The British ambassador to North Korea, Peter Hughes, said while there had been no official announcement from Pyongyang, students in the capital had been mobilised to work at nearby construction sites until April 2012.
"Some two years ago the DPRK (North Korea) announced that it would build 200,000 units of accommodation in the city to ease the chronic housing shortage," he said.
"To date only some 10,000 units have been built, so the students have been taken out of universities in order to speed up the construction of the balance before major celebrations take place in April 2012 to commemorate the 100th birthday of the founder of the DPRK, Kim Il Sung."
Hughes confirmed in an email to Reuters the remarks originally carried by the University World News website.
He told Reuters: "For clarity I should point out that the universities have not been closed as the teaching staff, post-graduate students, and foreign students remain on the campuses."
University World News said there had been similar instances of universities halting lessons during the famine of the 1990s. It said universities would be closed from June 27 for up to 10 months while students were sent to work on farms, in factories and in construction.
Japan's Kyodo news agency quoted sources as saying that the North's leadership told all universities, except those for graduating seniors and foreign students, to cancel classes until next year.
The Unification Ministry in Seoul, which oversees relations with North Korea, could not confirm the reports.
PLEA FOR AID
The destitute North has stated it will "open the gate to a great, prosperous and powerful nation" in 2012, as its strives to shore up its economy and ensure a smooth succession from leader Kim Jong-il to his youngest son, Kim Jong-un.
Experts say the North often enlists students and city workers to help work on farms and construction sites as part of efforts to keep the state's creaking economy operational.
A diplomatic source observed that during a visit in May the fields outside of the capital were full of manual workers, as well as a few emaciated oxen, preparing for spring planting.
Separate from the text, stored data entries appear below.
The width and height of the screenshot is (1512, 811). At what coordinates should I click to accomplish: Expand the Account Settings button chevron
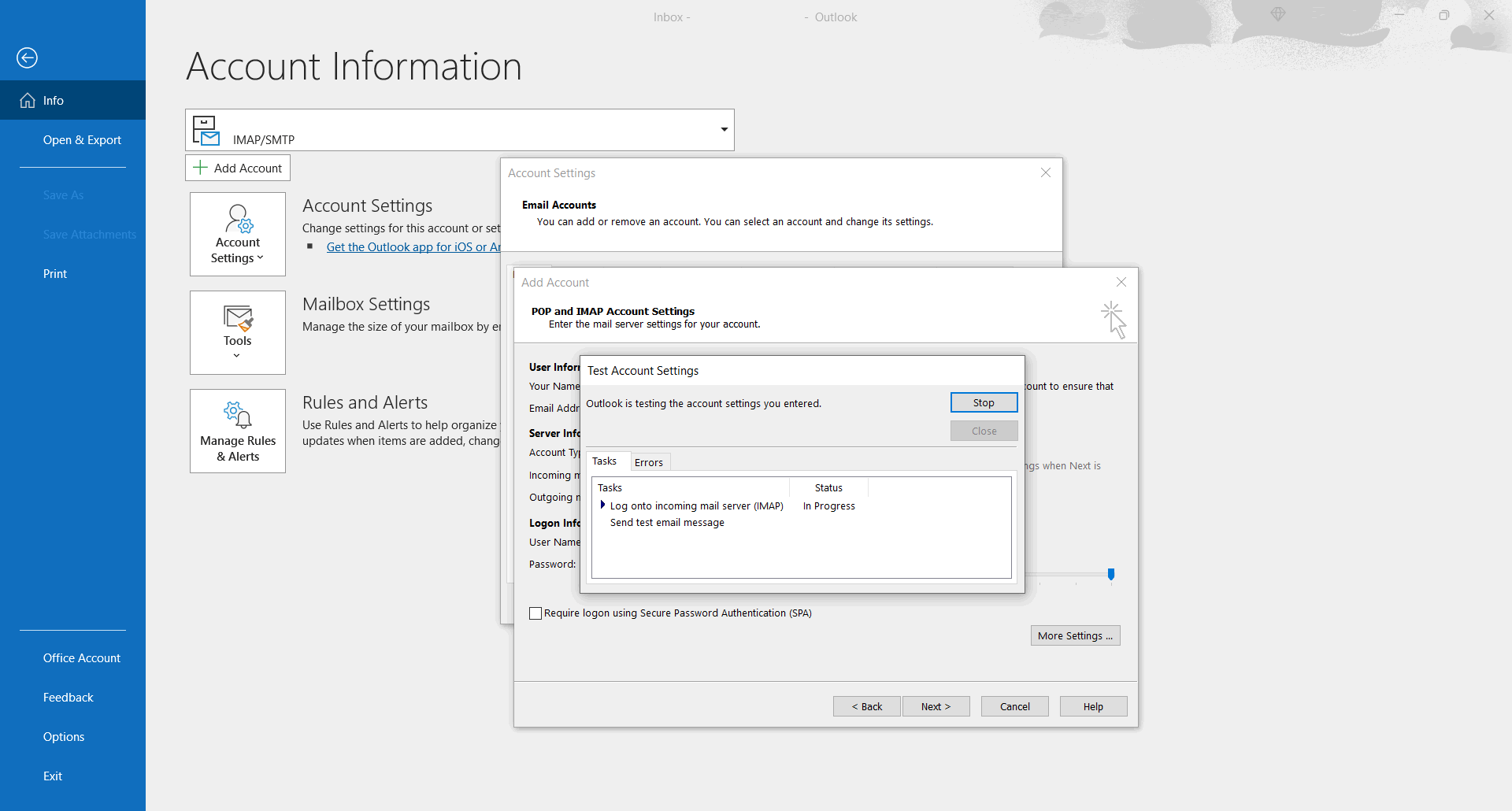261,257
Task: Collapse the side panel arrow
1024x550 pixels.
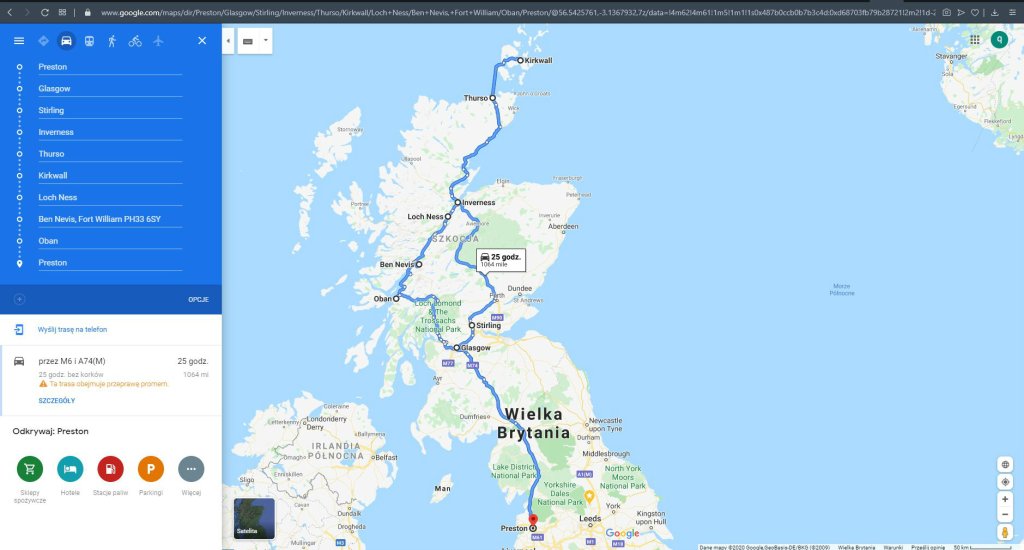Action: coord(228,40)
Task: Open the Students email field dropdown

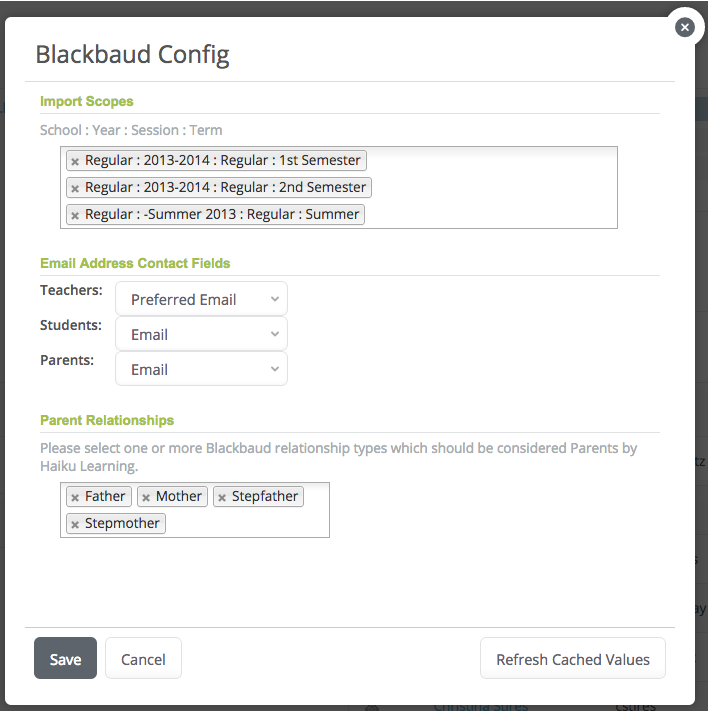Action: point(201,334)
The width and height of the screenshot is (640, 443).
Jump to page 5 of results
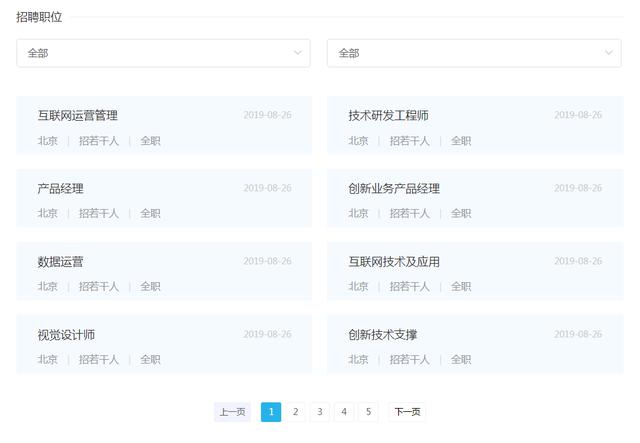pyautogui.click(x=369, y=412)
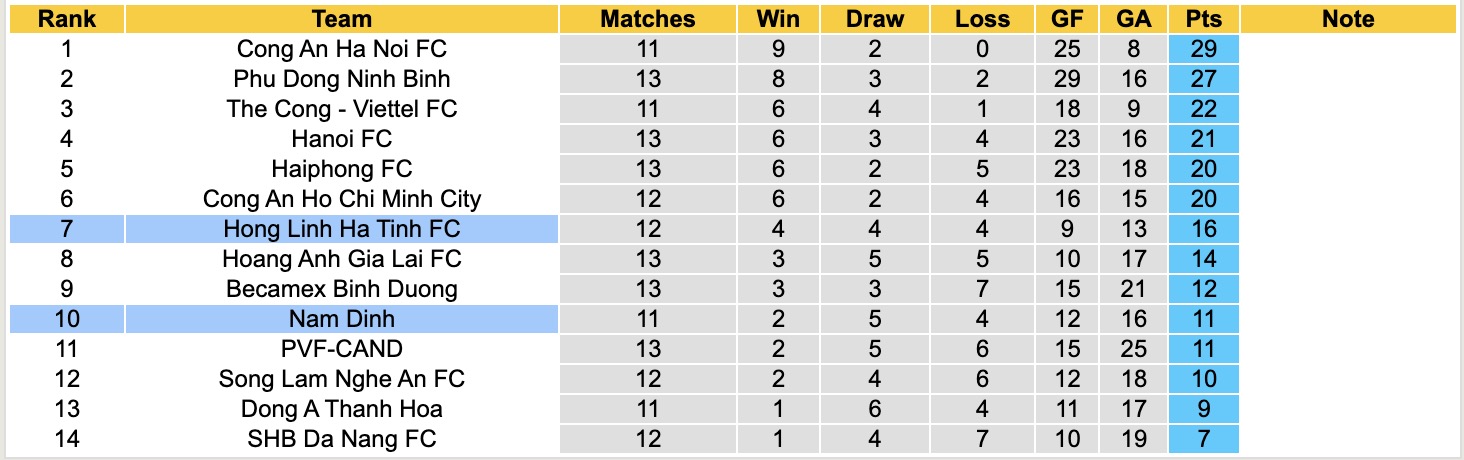Click the Note column header

click(x=1348, y=19)
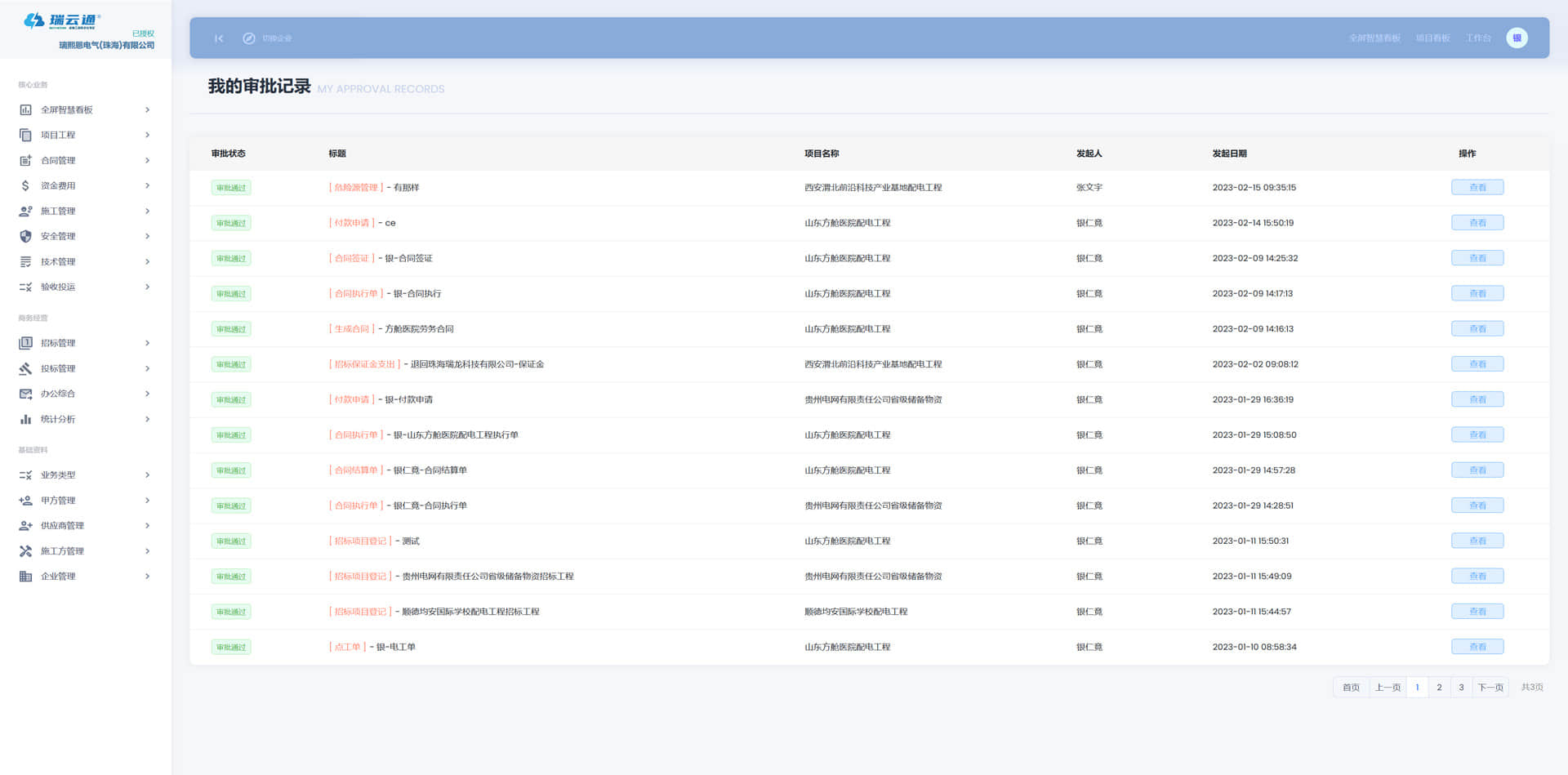Click the 企业管理 building icon
The width and height of the screenshot is (1568, 775).
pyautogui.click(x=25, y=577)
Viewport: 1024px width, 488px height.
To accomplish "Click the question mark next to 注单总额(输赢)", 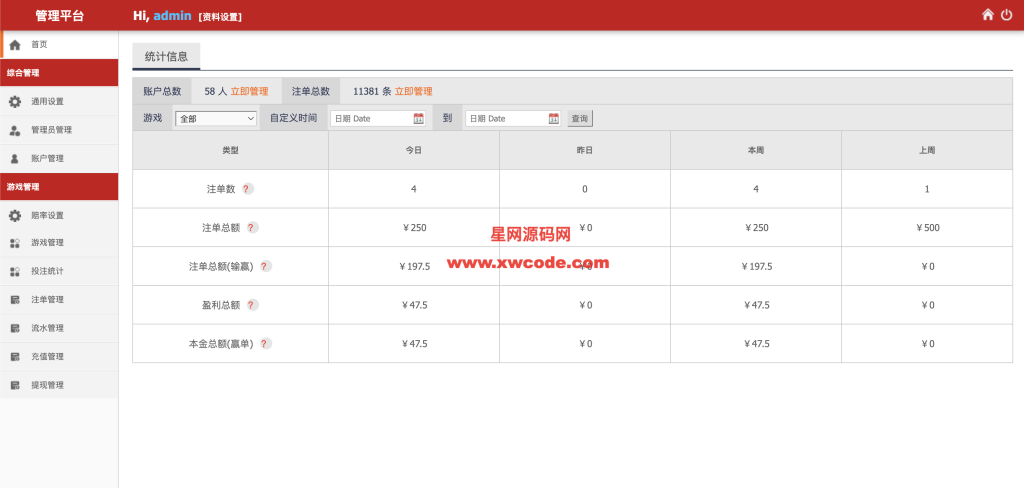I will click(265, 266).
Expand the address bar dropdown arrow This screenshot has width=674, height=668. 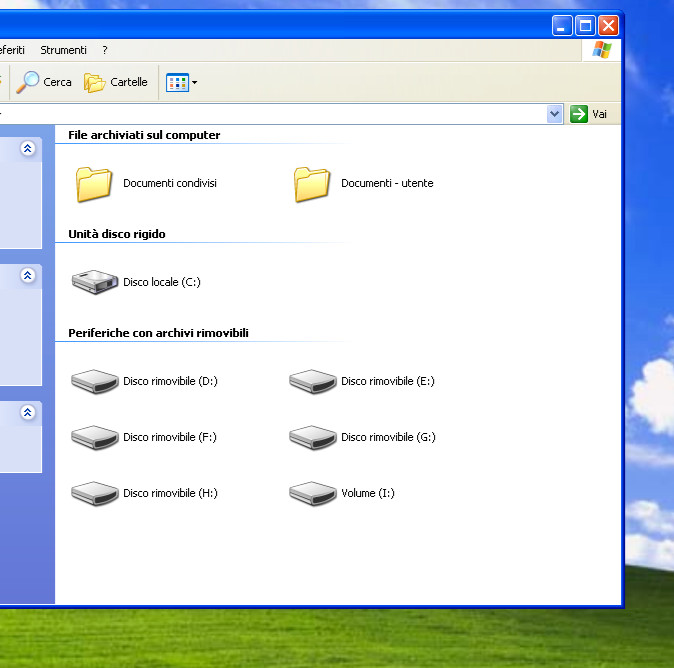[555, 114]
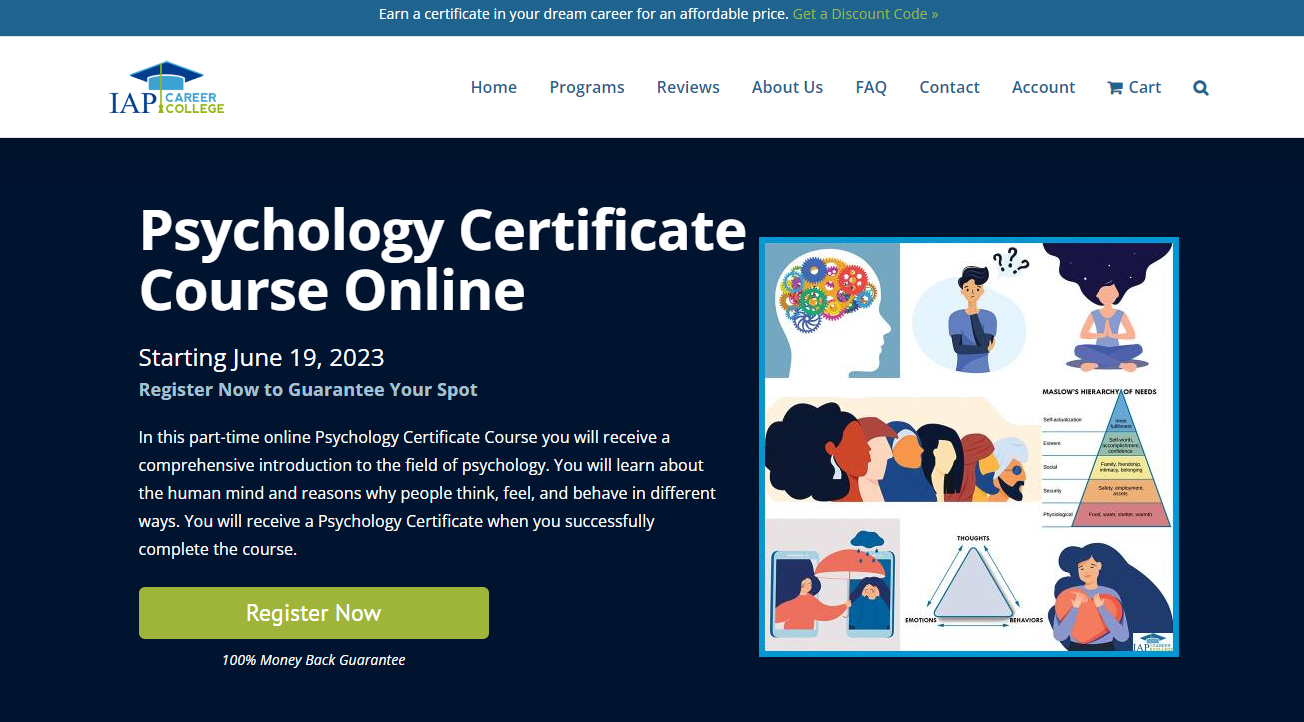The width and height of the screenshot is (1304, 722).
Task: View the Reviews page
Action: [x=688, y=87]

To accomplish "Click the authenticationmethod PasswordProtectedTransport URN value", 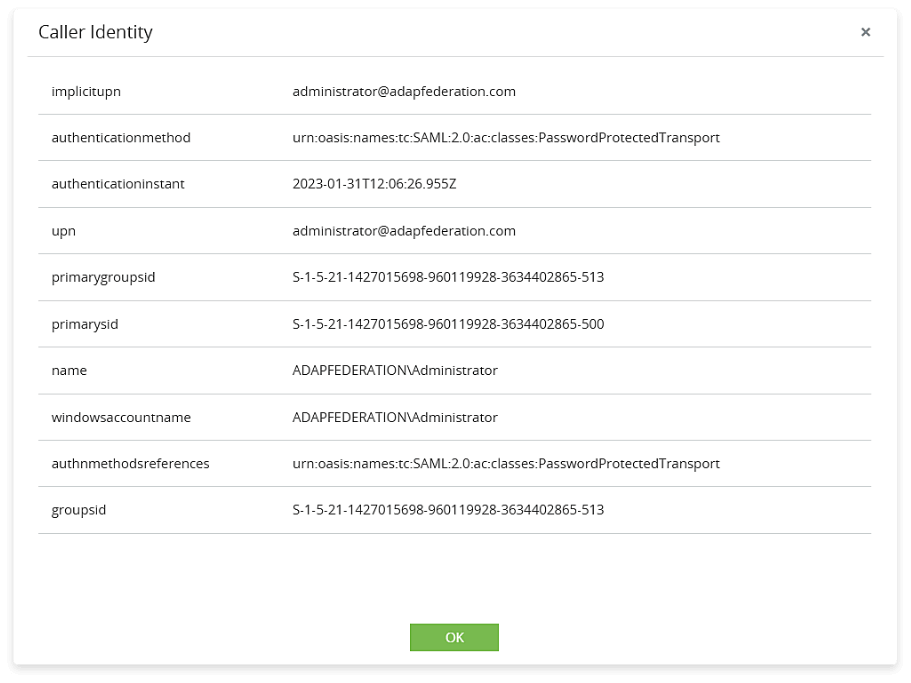I will [x=506, y=137].
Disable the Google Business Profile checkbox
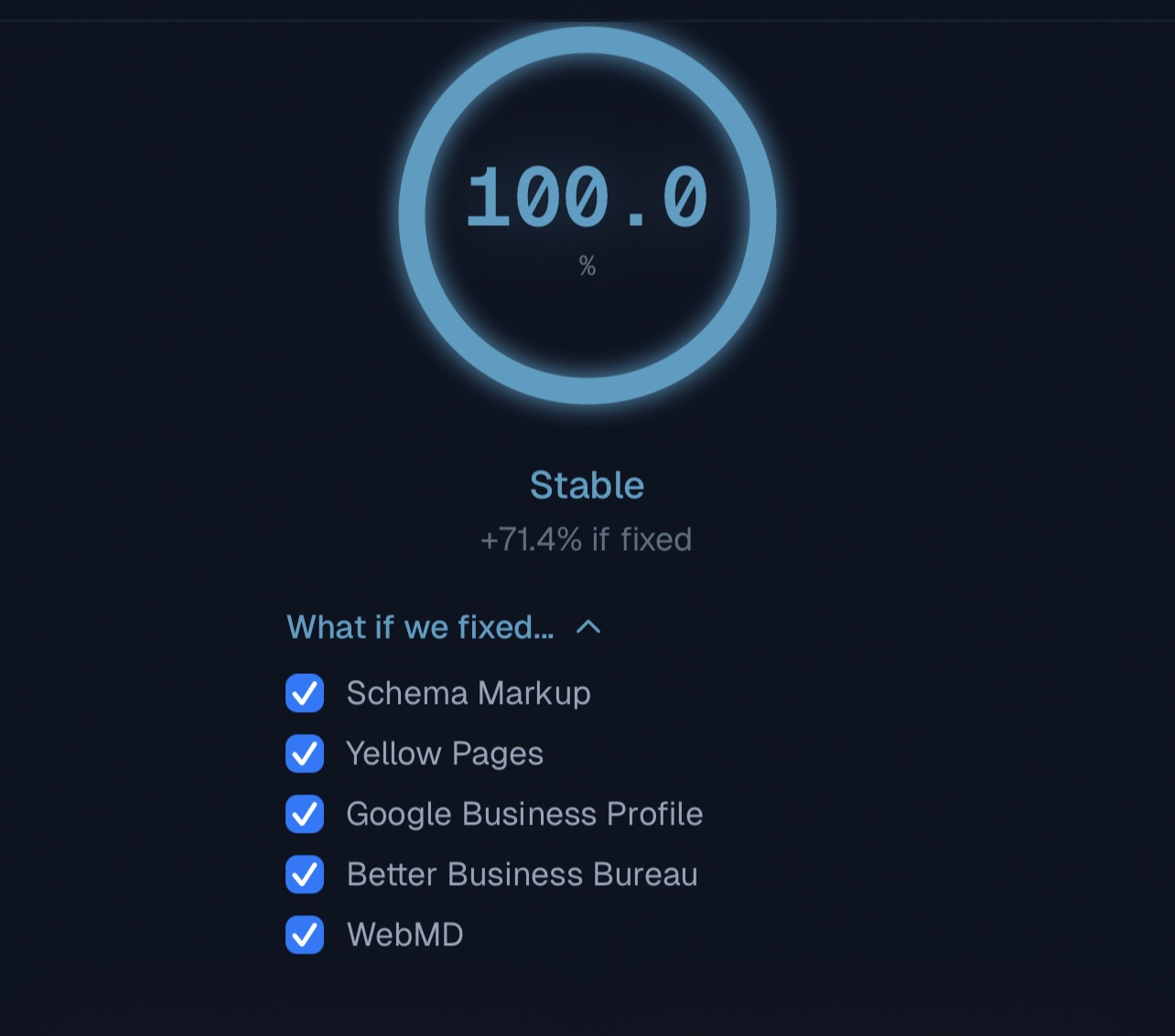Image resolution: width=1175 pixels, height=1036 pixels. [x=305, y=814]
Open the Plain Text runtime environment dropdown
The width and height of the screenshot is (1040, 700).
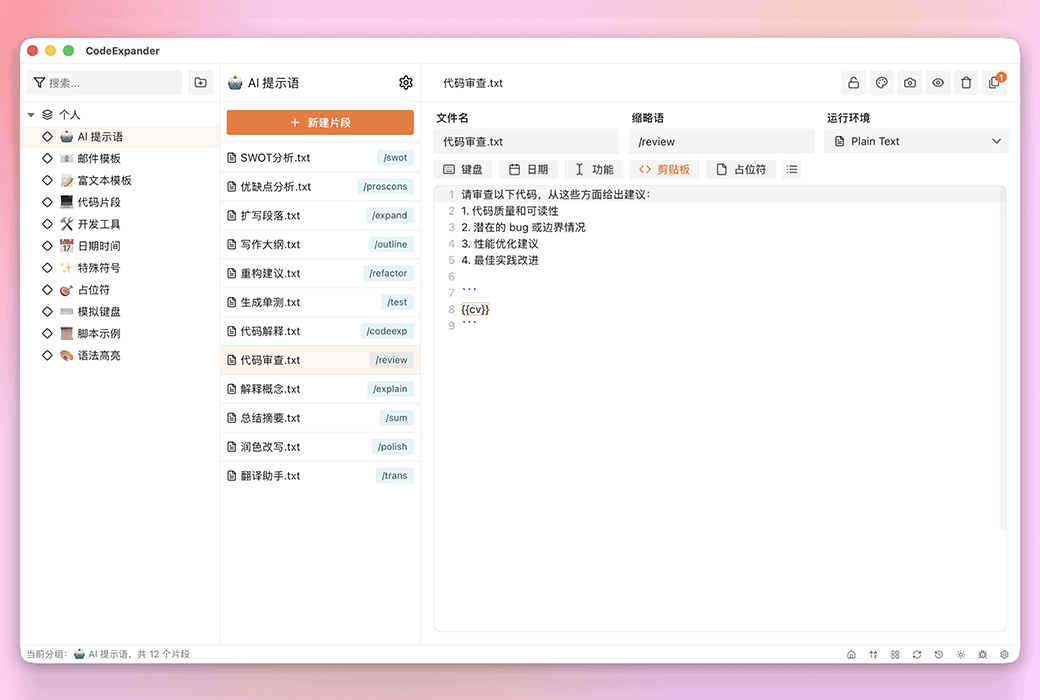click(916, 141)
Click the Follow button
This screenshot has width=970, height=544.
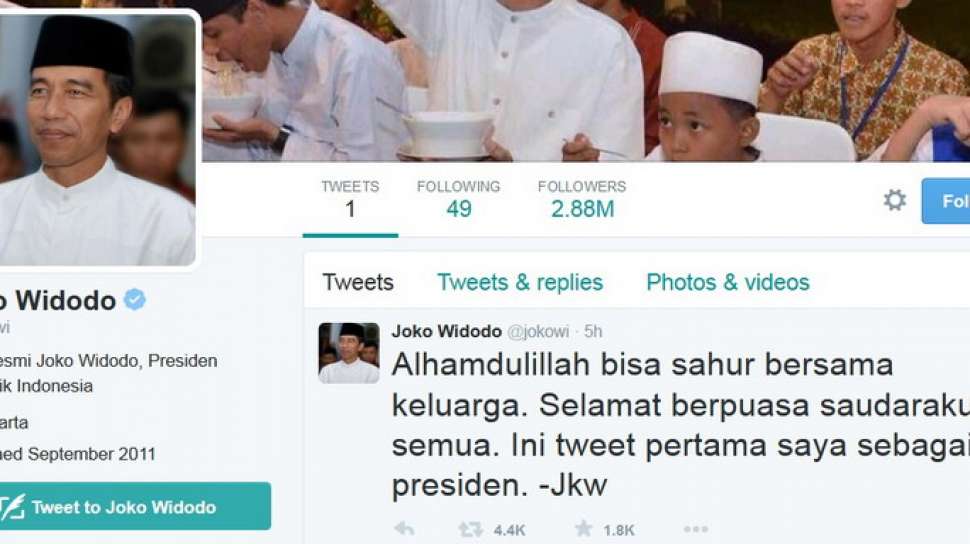pyautogui.click(x=946, y=201)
The impoverished North relies almost entirely on manual labour as the moribund centrally planned economy does not have the hard currency to replace decades-old farm machinery from the Soviet era.
This year, the secretive North has pleaded for more food aid from the outside world, complaining that bad weather, rising global food prices and the termination of aid from principle donors South Korea and the United States had slashed supplies.
Washington sent human rights envoy Robert King to the North in May to assess the situation, and it is still weighing whether to resume food aid suspended in 2008 over a monitoring dispute.
South Korean officials suspect the North wants to stockpile food to give as presents to the people for next year's big celebrations.
They say the North maybe also be trying to hoard food ahead of a third nuclear test, which would likely provoke a further tightening of international sanctions.